This week’s reading guides us within, to a deep silence where we are able to listen to the rhythm of our own lives. On the road to our center – our authentic selves – it seems natural that we first encounter our broken places – the tender, unhealed spots where we still hold fear or anger. To truly discover the sweetness of life, we must journey to these places of vulnerability, and, if we are brave enough to listen to them, we will discover a new depth of living. As Nepo suggests, it is in facing death that we discover life:

…every trouble wants to draw the very best of you into the world.

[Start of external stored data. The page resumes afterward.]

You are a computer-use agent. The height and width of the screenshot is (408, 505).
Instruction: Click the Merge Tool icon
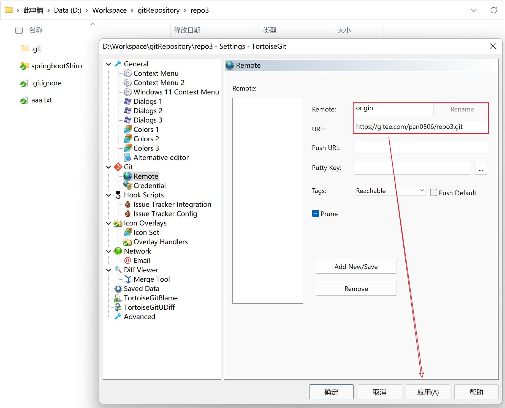[127, 279]
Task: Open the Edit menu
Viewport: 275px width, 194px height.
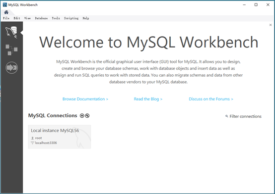Action: coord(17,18)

The paradox of finding undeniable good in the most difficult life circumstances is a paradox that Nepo explores with kindness and a compassionate knowing. He talks freely of how nearly dying from cancer led him to a deeper connection with life. It is in facing death that Nepo discovered the connectedness of life; it was, in fact, the paradox of life and death that revealed universal oneness:

My inability to see clearly led me below my own conflicting opinions into the sea that holds all thoughts.

…And being in relationship with paradox is what leads us into transformation.

As you read these chapters, were you led to recall difficult times in your life that in the end brought you joy or a deeper understanding and connection with life? Were you able to explore this concept as a possibility while you were going through the difficulty of the situation, or was the revelation only in hindsight?

These chapters dealt primarily with embracing and listening to times in life that are challenging. How did you feel while reading this section? Was it uncomfortable? Were you able to listen to the thoughts and emotions that were being stirred within you?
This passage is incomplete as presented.